Problem to solve
Start at the line in the entries below that contains "Task: Select the Clock low time-out parameter", stop at the line that contains "Click the 设置为默认收货地址", and output exactly the lines in that span, both ends included.

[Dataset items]
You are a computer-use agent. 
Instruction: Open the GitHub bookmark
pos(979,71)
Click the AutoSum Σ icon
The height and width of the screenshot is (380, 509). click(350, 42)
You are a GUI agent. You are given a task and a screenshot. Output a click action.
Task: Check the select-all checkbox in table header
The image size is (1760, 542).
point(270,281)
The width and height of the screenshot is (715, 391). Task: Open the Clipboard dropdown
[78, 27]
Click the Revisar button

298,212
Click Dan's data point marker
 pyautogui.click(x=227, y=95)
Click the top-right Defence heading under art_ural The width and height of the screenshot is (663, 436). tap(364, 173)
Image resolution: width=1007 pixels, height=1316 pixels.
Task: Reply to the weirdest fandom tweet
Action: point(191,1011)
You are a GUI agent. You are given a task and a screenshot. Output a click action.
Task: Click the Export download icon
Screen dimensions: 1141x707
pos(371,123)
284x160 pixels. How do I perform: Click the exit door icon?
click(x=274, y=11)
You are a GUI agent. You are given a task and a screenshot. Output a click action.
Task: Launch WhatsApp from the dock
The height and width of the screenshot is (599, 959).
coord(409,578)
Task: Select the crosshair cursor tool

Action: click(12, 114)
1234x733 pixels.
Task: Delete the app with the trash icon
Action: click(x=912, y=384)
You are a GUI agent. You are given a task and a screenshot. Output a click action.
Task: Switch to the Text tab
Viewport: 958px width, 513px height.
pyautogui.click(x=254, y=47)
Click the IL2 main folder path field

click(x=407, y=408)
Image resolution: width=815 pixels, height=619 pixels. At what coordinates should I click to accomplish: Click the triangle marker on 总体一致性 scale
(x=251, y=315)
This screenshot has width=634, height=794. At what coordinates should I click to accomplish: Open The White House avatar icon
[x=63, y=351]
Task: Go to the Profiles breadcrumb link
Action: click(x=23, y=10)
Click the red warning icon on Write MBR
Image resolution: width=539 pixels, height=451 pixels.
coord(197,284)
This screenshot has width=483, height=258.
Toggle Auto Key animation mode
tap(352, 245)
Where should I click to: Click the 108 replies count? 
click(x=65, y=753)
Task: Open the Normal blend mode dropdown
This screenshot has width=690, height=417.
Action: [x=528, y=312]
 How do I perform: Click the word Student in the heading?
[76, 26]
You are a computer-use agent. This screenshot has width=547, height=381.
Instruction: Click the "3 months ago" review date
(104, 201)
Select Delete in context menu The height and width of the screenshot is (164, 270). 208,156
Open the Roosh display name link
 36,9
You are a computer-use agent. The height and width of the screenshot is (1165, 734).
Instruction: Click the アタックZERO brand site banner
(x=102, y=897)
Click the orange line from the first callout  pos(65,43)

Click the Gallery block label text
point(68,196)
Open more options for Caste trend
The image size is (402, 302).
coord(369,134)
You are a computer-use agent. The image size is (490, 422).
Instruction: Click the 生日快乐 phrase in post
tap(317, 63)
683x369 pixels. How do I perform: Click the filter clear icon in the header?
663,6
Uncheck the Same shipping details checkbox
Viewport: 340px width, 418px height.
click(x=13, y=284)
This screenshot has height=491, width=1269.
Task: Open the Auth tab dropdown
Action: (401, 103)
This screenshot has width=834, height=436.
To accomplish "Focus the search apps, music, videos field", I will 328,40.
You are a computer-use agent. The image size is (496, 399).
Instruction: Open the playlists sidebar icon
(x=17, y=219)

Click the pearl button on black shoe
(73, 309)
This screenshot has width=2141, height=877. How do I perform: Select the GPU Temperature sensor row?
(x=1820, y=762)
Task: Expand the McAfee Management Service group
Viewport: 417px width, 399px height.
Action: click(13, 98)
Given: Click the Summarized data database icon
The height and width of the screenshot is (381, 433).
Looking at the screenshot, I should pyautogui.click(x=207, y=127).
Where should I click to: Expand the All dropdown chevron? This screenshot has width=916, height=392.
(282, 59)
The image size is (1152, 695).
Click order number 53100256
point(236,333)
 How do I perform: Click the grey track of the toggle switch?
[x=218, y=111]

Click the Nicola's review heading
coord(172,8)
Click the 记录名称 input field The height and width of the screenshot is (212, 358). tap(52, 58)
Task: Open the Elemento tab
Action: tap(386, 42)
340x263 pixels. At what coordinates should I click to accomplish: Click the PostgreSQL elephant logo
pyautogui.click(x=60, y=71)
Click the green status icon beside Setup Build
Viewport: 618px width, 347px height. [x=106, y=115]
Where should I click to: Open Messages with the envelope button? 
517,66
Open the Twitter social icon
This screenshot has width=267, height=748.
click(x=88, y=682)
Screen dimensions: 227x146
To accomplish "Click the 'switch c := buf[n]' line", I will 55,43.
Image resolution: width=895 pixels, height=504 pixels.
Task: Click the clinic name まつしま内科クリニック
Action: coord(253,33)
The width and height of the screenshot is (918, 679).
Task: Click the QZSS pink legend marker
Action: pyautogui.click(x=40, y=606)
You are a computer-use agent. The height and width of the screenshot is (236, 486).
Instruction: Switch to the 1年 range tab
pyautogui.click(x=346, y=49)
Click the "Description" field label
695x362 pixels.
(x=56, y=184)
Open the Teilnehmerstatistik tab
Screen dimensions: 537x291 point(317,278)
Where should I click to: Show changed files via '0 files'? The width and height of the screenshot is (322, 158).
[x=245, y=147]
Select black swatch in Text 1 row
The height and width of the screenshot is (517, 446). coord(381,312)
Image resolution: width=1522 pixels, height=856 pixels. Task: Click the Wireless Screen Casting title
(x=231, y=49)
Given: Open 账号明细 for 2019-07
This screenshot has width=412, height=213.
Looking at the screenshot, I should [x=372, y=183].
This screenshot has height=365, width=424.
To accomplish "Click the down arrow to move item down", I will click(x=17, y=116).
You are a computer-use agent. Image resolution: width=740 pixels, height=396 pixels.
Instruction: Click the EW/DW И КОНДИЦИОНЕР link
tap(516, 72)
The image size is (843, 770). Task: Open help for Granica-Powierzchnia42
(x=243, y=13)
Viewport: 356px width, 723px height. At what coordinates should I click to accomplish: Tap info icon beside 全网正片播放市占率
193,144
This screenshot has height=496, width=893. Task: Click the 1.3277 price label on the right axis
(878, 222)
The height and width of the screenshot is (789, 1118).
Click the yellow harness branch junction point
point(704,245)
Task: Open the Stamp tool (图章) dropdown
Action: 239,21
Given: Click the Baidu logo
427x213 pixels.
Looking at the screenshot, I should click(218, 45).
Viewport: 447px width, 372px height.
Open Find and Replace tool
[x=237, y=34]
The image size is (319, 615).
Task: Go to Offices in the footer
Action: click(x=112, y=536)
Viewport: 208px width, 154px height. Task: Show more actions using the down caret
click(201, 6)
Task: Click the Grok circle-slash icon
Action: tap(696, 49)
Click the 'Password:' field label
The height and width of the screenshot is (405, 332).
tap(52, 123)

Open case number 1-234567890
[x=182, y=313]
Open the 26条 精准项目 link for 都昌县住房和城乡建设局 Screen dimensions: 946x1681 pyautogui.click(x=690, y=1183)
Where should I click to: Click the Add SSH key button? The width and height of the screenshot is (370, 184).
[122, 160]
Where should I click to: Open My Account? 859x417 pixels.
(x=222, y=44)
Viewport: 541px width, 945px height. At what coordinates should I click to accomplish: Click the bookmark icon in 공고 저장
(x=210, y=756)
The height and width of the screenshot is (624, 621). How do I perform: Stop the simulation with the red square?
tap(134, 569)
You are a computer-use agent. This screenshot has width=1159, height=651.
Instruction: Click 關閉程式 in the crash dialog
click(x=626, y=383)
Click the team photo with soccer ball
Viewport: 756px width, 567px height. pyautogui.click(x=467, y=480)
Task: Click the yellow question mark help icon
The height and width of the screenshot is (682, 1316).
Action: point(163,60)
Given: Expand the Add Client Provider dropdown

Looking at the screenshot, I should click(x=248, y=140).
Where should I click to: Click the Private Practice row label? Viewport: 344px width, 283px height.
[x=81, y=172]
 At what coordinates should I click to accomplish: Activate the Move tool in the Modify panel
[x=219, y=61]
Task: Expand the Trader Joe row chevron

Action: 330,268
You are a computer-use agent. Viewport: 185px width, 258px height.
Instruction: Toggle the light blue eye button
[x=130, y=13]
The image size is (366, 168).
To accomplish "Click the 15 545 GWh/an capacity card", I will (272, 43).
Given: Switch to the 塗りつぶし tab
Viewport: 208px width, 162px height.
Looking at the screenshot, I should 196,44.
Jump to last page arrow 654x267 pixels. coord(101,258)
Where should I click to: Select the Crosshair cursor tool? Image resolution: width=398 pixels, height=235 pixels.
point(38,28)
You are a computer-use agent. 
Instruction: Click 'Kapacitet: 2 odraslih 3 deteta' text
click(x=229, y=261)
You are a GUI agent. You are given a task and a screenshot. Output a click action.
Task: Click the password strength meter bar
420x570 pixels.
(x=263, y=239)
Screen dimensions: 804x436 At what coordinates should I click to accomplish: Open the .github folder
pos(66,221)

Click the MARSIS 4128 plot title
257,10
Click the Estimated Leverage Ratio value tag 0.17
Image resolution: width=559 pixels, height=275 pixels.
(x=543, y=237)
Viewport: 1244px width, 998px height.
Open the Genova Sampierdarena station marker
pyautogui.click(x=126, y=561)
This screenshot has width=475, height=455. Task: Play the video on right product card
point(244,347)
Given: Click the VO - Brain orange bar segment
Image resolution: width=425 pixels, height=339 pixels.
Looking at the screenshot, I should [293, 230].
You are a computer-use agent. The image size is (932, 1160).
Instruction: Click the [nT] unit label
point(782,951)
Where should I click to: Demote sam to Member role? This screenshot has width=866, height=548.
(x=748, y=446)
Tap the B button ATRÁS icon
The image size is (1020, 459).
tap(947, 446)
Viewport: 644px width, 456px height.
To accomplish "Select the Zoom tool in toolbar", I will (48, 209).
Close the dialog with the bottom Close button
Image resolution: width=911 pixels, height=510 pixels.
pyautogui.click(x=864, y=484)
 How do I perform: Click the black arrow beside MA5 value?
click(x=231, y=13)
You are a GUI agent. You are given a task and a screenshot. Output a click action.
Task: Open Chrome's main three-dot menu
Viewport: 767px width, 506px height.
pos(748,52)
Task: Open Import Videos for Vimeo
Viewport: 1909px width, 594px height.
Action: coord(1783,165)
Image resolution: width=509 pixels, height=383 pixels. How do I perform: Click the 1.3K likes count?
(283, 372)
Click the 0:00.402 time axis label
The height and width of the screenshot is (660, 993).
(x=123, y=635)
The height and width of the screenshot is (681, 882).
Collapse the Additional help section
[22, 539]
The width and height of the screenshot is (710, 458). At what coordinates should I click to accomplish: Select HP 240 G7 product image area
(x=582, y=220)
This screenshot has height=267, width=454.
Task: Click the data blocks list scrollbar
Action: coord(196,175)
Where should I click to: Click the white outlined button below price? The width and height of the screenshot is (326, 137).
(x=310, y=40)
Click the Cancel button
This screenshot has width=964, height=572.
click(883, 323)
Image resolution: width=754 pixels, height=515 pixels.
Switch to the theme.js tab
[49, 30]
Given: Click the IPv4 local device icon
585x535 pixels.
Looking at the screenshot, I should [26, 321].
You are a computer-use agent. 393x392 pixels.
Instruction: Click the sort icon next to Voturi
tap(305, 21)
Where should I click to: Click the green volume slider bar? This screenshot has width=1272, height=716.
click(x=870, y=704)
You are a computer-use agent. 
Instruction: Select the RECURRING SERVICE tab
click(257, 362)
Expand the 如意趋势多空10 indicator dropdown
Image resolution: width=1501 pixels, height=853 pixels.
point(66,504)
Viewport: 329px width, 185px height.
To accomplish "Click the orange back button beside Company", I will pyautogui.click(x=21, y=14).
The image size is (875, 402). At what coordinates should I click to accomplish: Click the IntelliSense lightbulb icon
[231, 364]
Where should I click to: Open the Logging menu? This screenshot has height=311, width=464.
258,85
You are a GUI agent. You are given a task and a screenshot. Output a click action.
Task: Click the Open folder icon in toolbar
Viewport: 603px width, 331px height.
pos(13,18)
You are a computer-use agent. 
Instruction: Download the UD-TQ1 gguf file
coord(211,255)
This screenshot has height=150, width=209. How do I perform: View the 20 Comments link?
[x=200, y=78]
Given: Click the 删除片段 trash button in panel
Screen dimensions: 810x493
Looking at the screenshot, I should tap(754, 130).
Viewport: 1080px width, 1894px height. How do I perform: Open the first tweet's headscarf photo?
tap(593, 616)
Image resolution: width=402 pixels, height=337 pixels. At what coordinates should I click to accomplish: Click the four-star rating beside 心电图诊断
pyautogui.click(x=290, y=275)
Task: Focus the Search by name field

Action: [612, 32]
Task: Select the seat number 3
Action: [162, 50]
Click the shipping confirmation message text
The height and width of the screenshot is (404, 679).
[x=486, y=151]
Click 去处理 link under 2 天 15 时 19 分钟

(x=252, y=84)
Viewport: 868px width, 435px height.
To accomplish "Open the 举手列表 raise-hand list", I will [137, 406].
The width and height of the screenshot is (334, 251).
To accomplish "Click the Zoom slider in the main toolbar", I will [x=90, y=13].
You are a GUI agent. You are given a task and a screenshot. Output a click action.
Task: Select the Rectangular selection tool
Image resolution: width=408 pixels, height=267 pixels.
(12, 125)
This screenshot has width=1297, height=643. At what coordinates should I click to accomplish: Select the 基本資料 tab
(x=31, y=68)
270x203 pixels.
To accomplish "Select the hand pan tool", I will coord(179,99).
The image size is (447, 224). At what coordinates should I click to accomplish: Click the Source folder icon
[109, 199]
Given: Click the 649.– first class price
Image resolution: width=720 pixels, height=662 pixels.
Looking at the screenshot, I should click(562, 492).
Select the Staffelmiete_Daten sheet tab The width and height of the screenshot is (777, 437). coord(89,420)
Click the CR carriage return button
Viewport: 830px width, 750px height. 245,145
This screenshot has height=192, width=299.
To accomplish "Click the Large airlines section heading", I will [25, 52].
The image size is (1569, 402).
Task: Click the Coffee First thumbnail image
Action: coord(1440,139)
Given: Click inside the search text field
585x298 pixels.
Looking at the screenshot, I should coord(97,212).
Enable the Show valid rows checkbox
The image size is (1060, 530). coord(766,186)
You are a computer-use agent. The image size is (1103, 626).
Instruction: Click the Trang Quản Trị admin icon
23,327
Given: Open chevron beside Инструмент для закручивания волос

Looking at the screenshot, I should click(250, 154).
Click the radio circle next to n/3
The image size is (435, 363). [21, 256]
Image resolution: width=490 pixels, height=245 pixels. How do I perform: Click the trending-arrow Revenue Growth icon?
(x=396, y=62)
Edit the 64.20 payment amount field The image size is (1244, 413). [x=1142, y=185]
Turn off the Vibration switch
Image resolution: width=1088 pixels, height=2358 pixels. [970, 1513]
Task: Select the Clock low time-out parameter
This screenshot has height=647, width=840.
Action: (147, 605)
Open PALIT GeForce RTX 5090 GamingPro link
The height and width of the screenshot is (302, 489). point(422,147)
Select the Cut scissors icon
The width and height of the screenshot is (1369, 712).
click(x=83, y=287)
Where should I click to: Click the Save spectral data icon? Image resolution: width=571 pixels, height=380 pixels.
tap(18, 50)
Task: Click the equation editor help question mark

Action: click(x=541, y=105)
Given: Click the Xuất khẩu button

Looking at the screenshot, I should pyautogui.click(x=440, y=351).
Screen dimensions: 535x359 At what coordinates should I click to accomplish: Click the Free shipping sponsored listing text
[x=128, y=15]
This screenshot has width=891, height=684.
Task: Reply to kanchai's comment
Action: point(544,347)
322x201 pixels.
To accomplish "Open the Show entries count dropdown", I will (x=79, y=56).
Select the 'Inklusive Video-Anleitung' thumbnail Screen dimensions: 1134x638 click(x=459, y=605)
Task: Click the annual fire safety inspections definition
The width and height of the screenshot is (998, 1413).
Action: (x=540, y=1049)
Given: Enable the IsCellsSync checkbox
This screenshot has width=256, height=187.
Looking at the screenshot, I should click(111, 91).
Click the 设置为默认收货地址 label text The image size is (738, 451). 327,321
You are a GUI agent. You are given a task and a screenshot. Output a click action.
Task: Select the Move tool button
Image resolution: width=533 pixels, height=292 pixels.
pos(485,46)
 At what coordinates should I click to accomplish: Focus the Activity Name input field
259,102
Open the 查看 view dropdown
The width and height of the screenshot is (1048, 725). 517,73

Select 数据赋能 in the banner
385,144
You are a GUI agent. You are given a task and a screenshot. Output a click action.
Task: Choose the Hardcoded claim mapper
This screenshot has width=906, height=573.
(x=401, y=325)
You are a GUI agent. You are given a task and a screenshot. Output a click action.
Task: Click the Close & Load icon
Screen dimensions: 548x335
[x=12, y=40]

Answer box
Task: Select the Clock low time-out parameter
This screenshot has height=647, width=840.
Action: (147, 605)
Open PALIT GeForce RTX 5090 GamingPro link
The height and width of the screenshot is (302, 489). point(422,147)
Select the Cut scissors icon
The width and height of the screenshot is (1369, 712).
click(x=83, y=287)
Where should I click to: Click the Save spectral data icon? Image resolution: width=571 pixels, height=380 pixels.
tap(18, 50)
Task: Click the equation editor help question mark

Action: click(x=541, y=105)
Given: Click the Xuất khẩu button

Looking at the screenshot, I should pyautogui.click(x=440, y=351).
Screen dimensions: 535x359 At what coordinates should I click to accomplish: Click the Free shipping sponsored listing text
[x=128, y=15]
This screenshot has width=891, height=684.
Task: Reply to kanchai's comment
Action: point(544,347)
322x201 pixels.
To accomplish "Open the Show entries count dropdown", I will (x=79, y=56).
Select the 'Inklusive Video-Anleitung' thumbnail Screen dimensions: 1134x638 click(x=459, y=605)
Task: Click the annual fire safety inspections definition
The width and height of the screenshot is (998, 1413).
Action: (x=540, y=1049)
Given: Enable the IsCellsSync checkbox
This screenshot has width=256, height=187.
Looking at the screenshot, I should click(111, 91).
Click the 设置为默认收货地址 label text The image size is (738, 451). 327,321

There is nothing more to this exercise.